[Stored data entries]
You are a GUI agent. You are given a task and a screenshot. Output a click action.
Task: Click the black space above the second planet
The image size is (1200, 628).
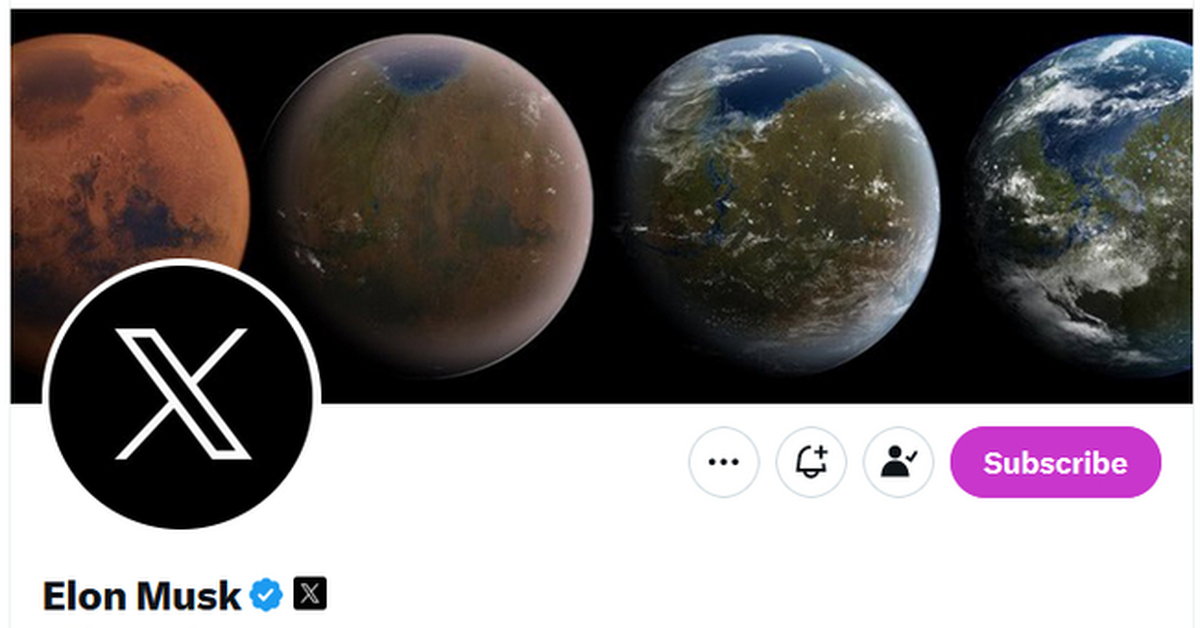point(428,22)
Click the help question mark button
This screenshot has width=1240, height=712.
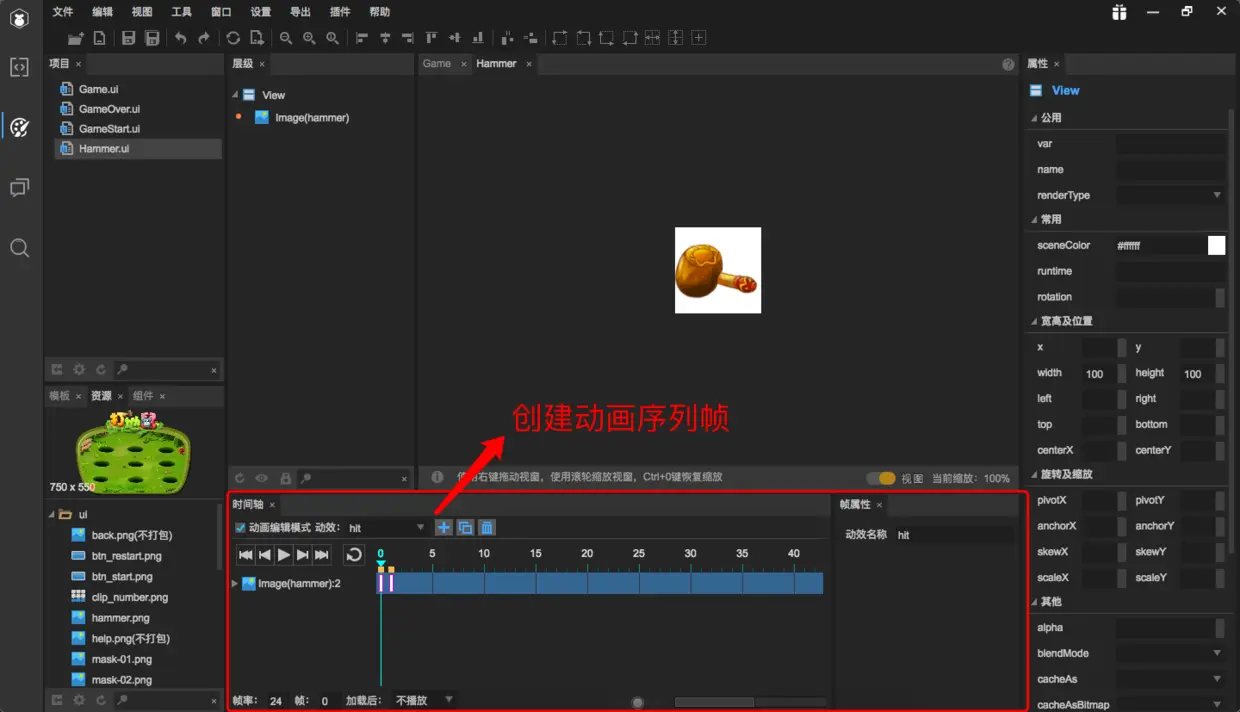click(x=1008, y=63)
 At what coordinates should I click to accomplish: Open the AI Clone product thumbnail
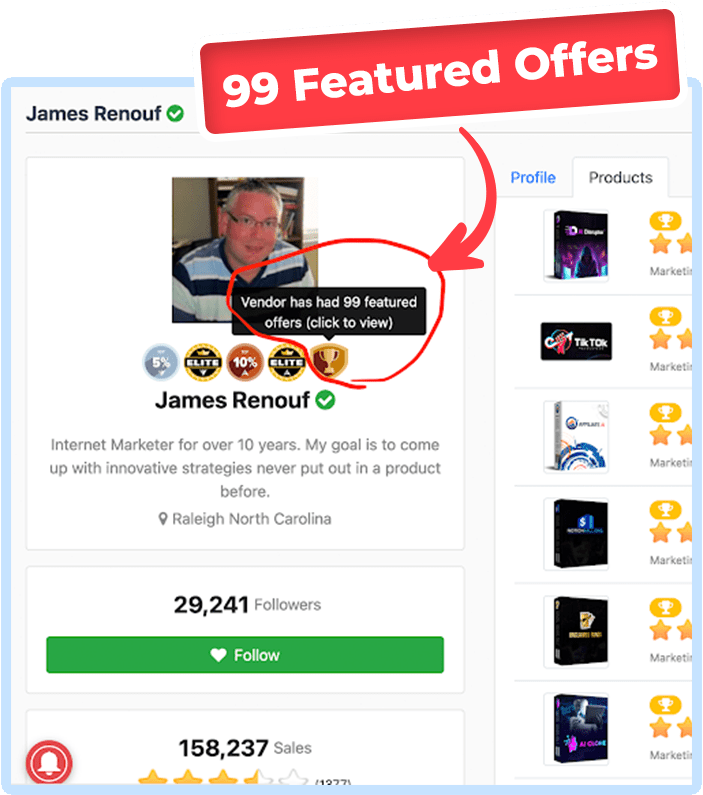point(576,729)
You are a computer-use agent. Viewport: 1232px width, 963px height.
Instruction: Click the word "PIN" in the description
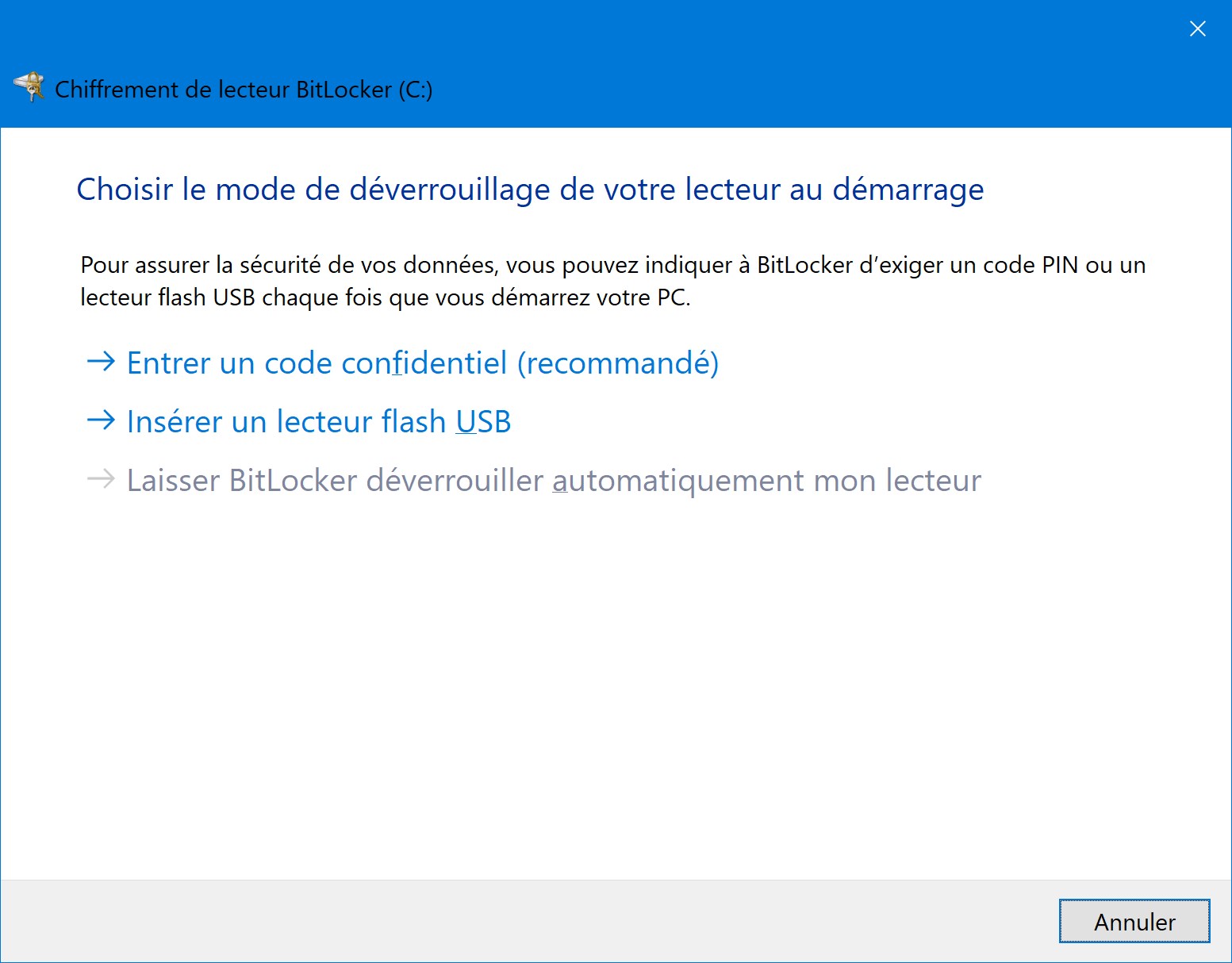1060,265
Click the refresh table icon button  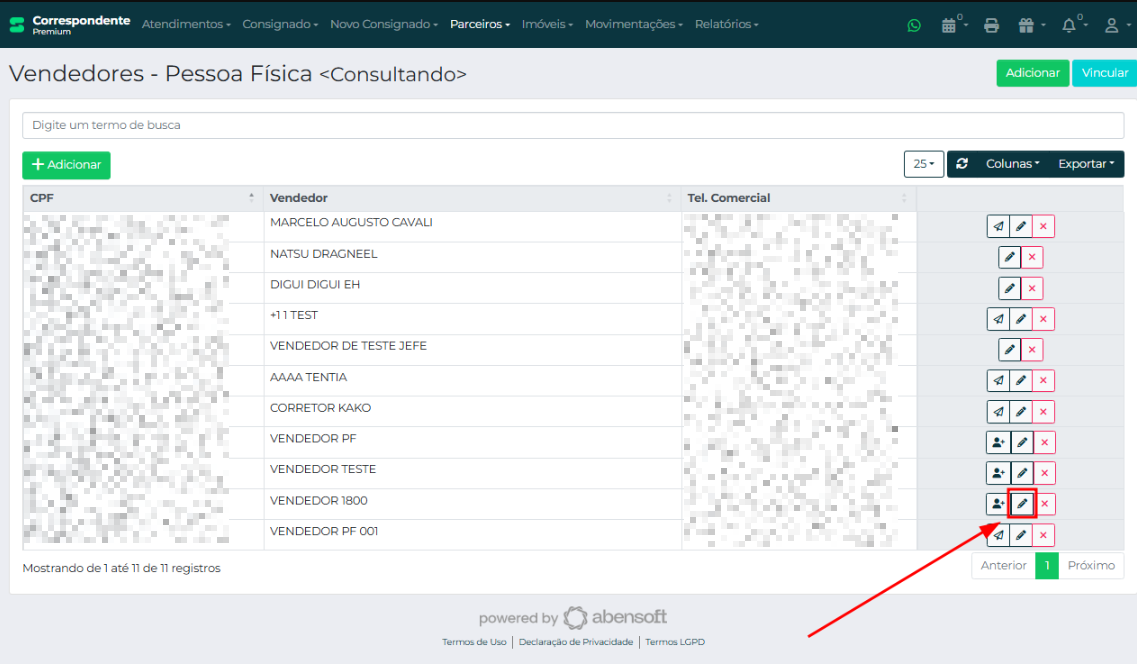click(x=962, y=164)
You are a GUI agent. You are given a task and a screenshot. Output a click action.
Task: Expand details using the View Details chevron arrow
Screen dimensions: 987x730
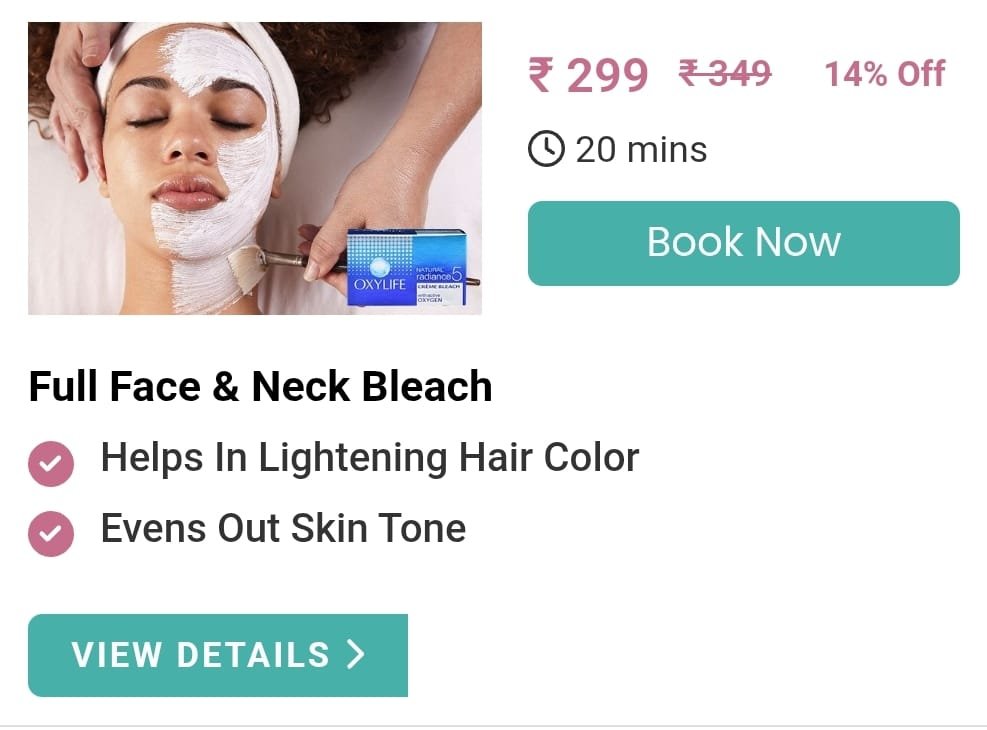356,654
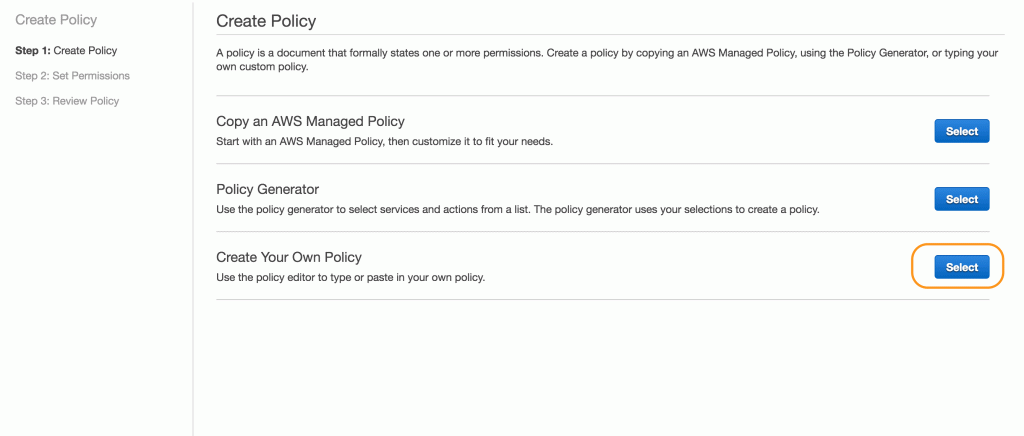Click 'AWS Managed Policy' in the intro paragraph
The image size is (1024, 436).
tap(744, 54)
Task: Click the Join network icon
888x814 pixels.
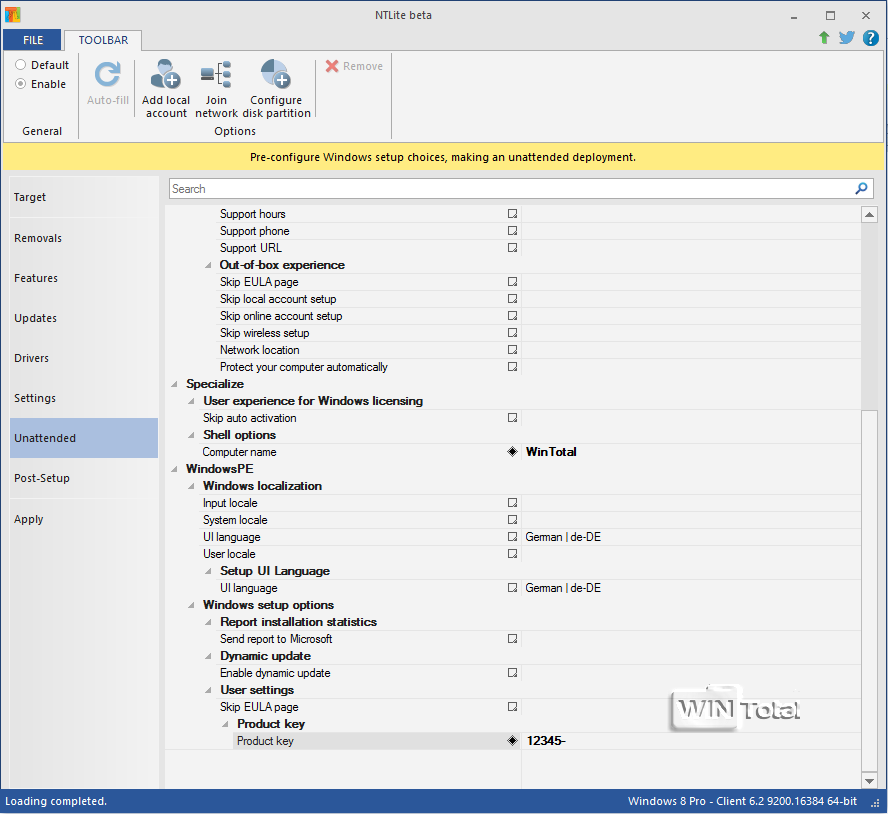Action: [216, 75]
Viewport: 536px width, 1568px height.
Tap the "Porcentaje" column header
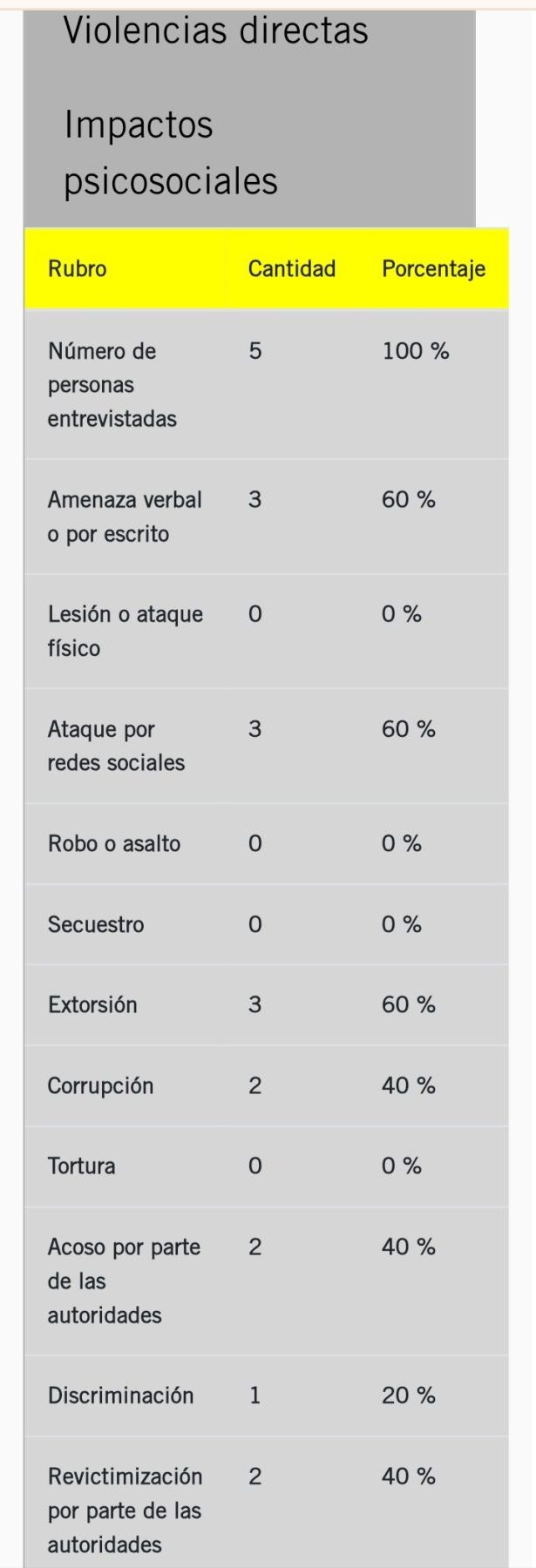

WHAT TO PRODUCE: Write out exactly the stretch of lines that begins with the line containing "Screen dimensions: 987x730" and ends with the last line of the records above, leaving out the pictures.

EXERCISE SOLUTION:
Screen dimensions: 987x730
356,654
Click 'AWS Managed Policy' in the intro paragraph
The image size is (1024, 436).
tap(744, 54)
Task: Click the Join network icon
888x814 pixels.
Action: [216, 75]
Viewport: 536px width, 1568px height.
Tap the "Porcentaje" column header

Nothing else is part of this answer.